Cultivating a Flower Garden

Cultivating a Flower Garden

Whether it is beautiful blooms, lush greenery, etc, flowers will brighten up any garden throughout the seasons. There are also infinity of colors, sizes and shapes!

No matter what type of flowers you are into, and what kind of climate – miniature annuals such as sweet alyssum or lobelia, spectacular delights such as peonies and colossal zinnias along your front steps, or perennials for your mailbox – a flower garden can be built for you!

Climate
A flower garden has many benefits: not only does it beautify your garden, but you will be able to benefit from a place of mental relaxation through the medium of meditation. Furthermore, gardening preserves the world around us since plants photosynthesize to provide oxygen which reduces carbon dioxide in the air.

Flowers were worth the time and effort in the 18th century, as Caroline Bell (1831) proved, when she spent so much of her time and energies painting her little patch of greenery. Flower gardens were unlike vegetable or fruit gardens in that their major role was functional; flower gardens could be situated close to houses, so that their pretty flowers could be enjoyed by window or door.

Think about the location of your flower garden: some shrubs and perennials such as vigorous hydrangeas like best in shade, while flashing sunflowers and drought-tolerant succulents need full daytime sunlight. For the hardscape elements in your garden design such as pergolas and trellises as the centrepieces and structures beds.

Soil
Soil must be very rich and fertile for flower gardens to promote healthy growth and flowers of all hues. When it’s time to plant, apply a multi-purpose balanced fertiliser such as Pennington UltraGreen All Purpose Plant Food 10-10-10 and mix a compost mixture into the top 6-8 inches of soil for best results.

Look for annuals and perennials to get the most out of the season. Perennials do not flower quickly whereas an annual flower should be replanted on a regular basis to keep their appearance.

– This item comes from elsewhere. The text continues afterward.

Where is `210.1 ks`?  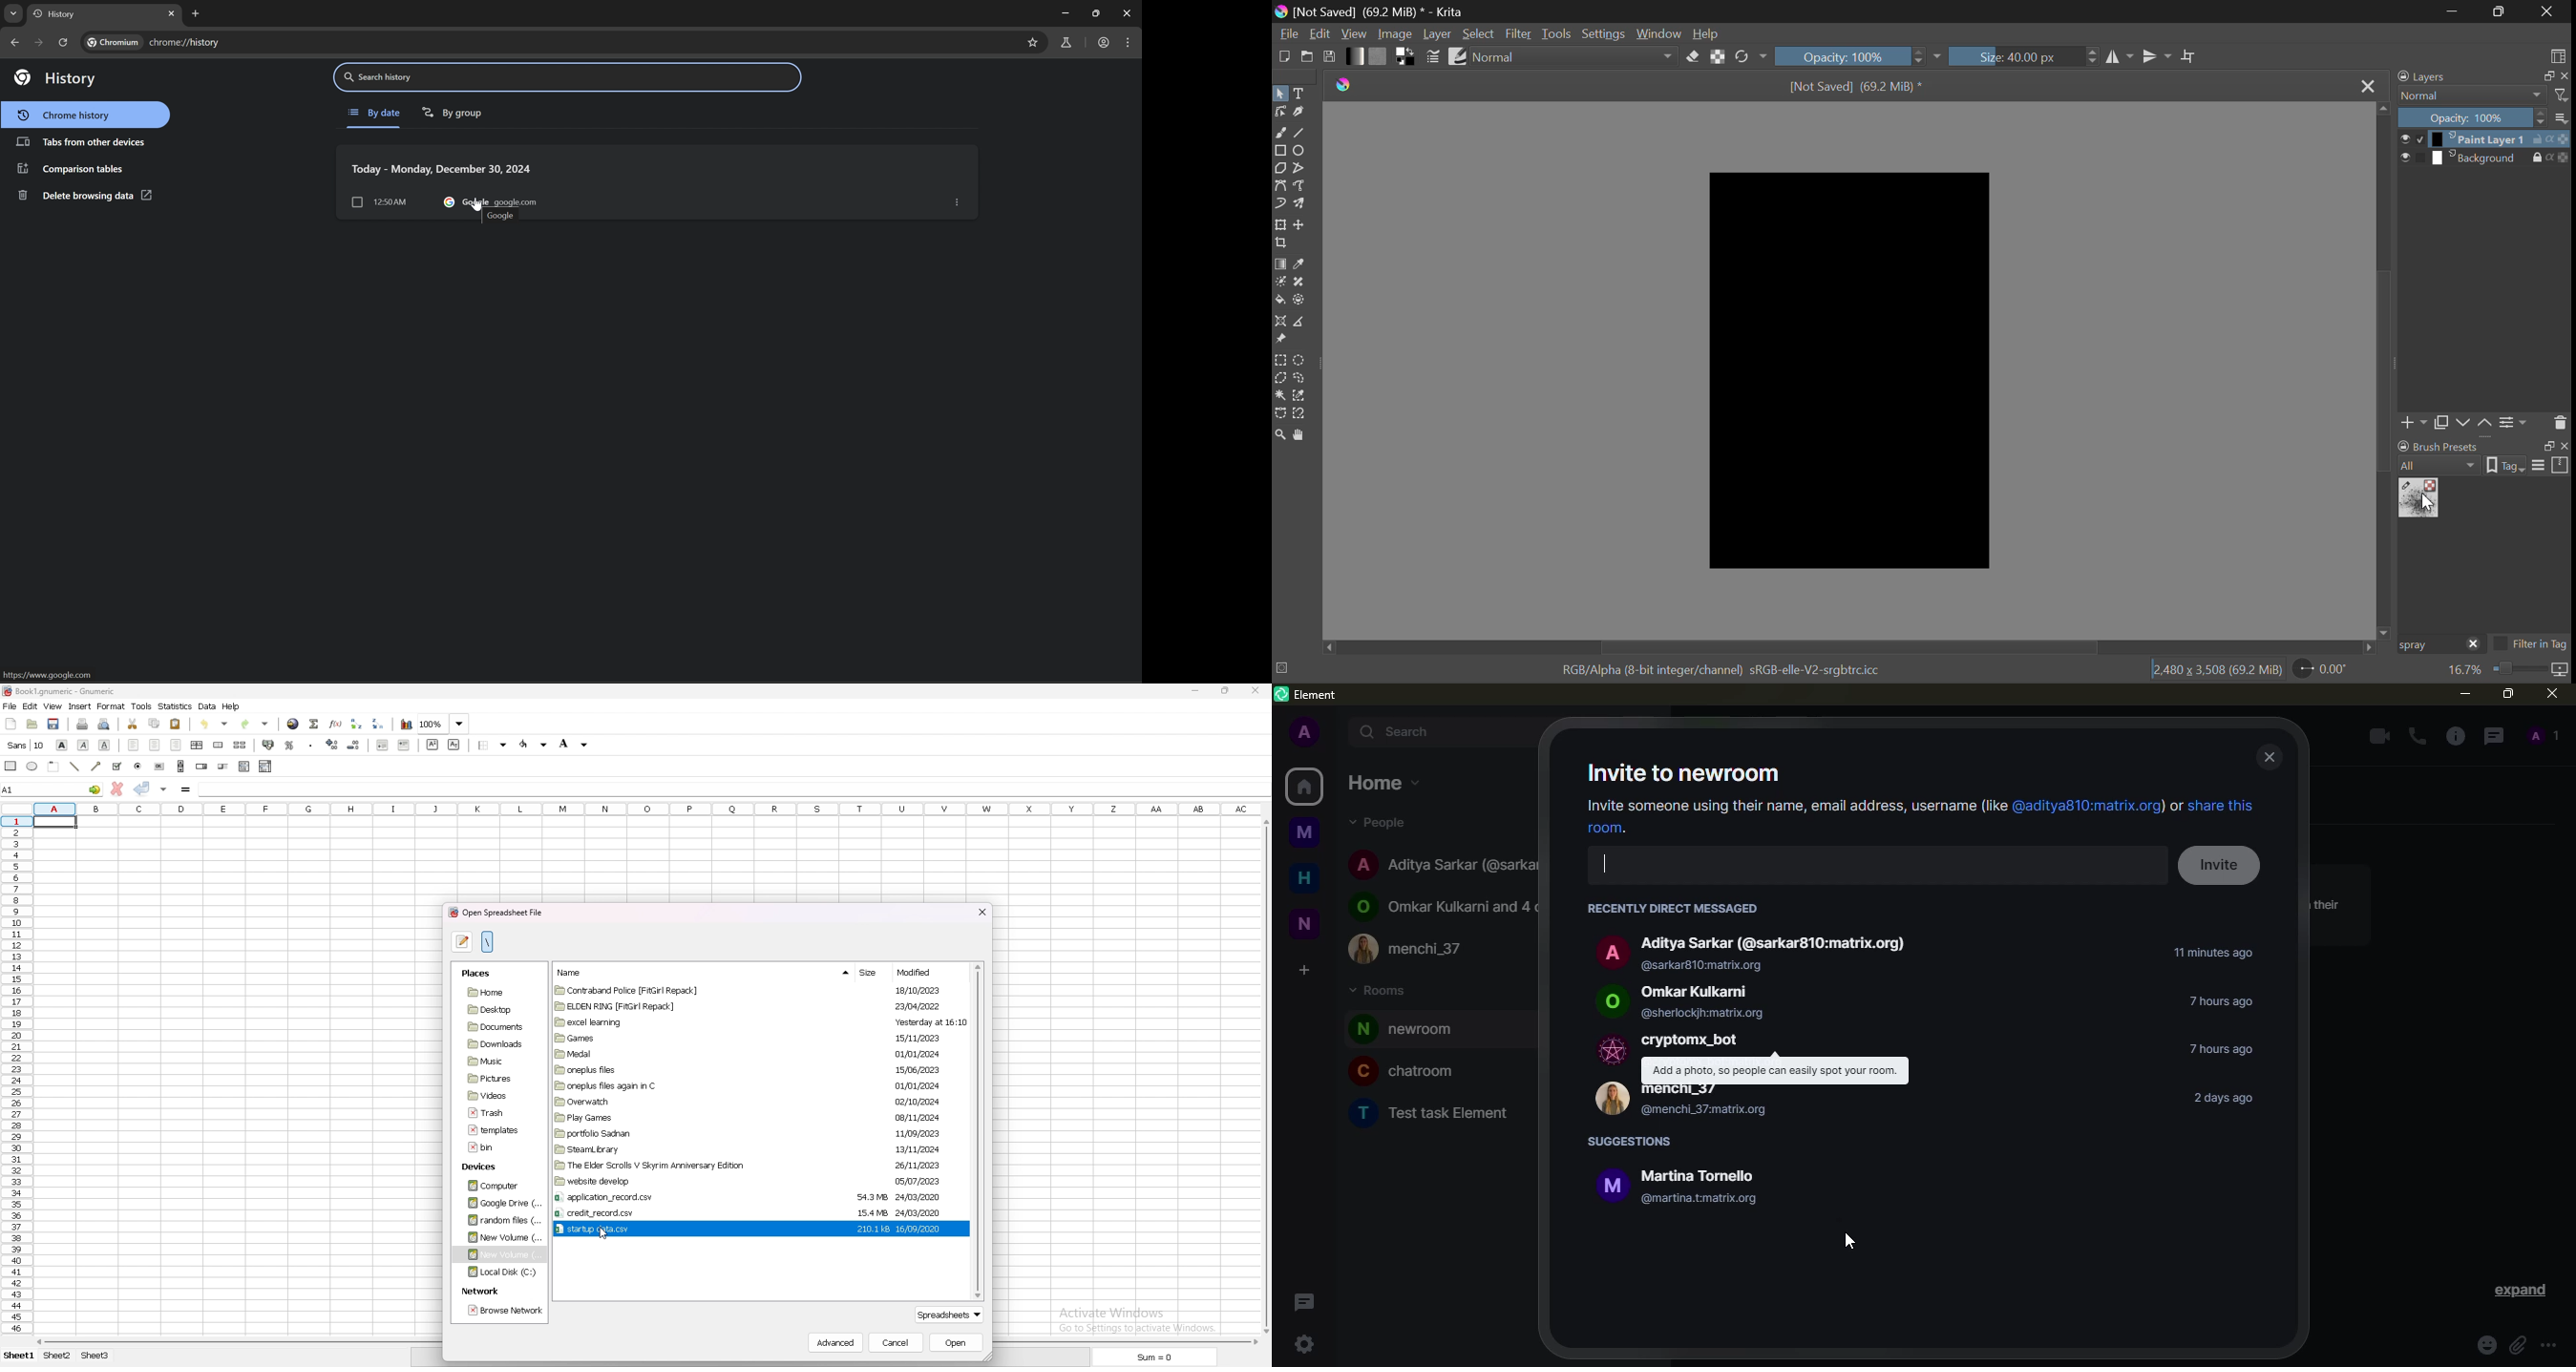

Flowers that adapt also thrive around garden ponds and streams, with jets and fountains to decorate and draw the eye. You will need to refill the water and clean it on a regular basis and pull up any weeds that do get too large in the garden – weeding hoes and spades work fine for this. Don’t work the soil if it is too wet, as this will weaken the soil and be a disaster for roots.

Light
The need for sunlight to produce lovely gardens: low or shade species require just a couple of hours of direct sunlight each day while others require at least eight.

A plant with poor sunlight needs to be stress-tested by smaller blooms, reduced longevity and yellowing foliage – and clumsy stems. Once this happens it might have to be moved somewhere else. In that case it should be shifted before any further damage is done to it.

If you’re on a budget, you can invest in landscape lights that will create visual interest and dimension in your flower garden. Use coloured LED lights to bring certain parts of the garden into view; strings are lovely draped around palm trees, water gardens, or yard statues such as gnomes and frogs. Even single flowerbeds can be highlighted.

Water
Flower gardens need regular maintenance from its gardeners: watering, weeding and deadheading. Remember to keep your soil types in mind as well as the moisture levels of the plant; annual flowers such as cosmos and Zinnia will require frequent watering while Achillea or Hydrangea are perennials.

Flower gardens are also very different to vegetable gardens because the primary purpose of a flower garden is aesthetic, not functional. Several nineteenth-century treatise authors suggested to homeowners an aesthetic style of flower-growing that was appropriate to the house’s form and location, and that had associative meanings.

If constructing a bed, apply all-purpose mixed fertilizer with a top layer of organic matter. Don’t till too wet because this destabilizes the soil and leaves it less hospitable for roots.